▸ **RECORDS FOR THIS TASK**:
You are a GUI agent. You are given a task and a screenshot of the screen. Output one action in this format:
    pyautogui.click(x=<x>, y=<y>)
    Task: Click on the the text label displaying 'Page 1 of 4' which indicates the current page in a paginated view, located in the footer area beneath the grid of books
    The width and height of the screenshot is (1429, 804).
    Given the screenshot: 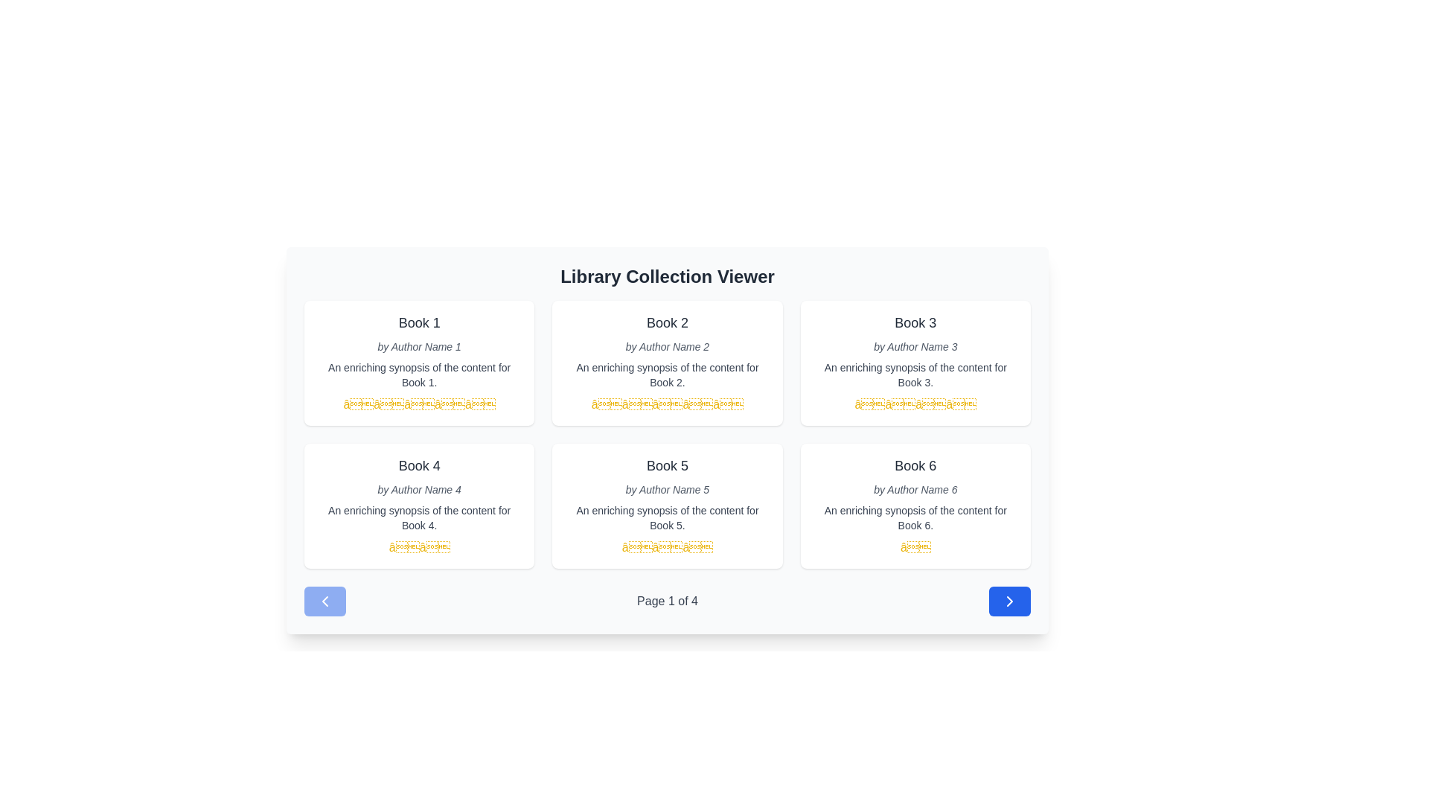 What is the action you would take?
    pyautogui.click(x=667, y=600)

▸ **DESCRIPTION OF THE TASK**:
Repeat the listing above word for word, starting from its first line and going down to and including the line that contains "The width and".

▸ **TASK SOLUTION**:
You are a GUI agent. You are given a task and a screenshot of the screen. Output one action in this format:
    pyautogui.click(x=<x>, y=<y>)
    Task: Click on the the text label displaying 'Page 1 of 4' which indicates the current page in a paginated view, located in the footer area beneath the grid of books
    The width and height of the screenshot is (1429, 804).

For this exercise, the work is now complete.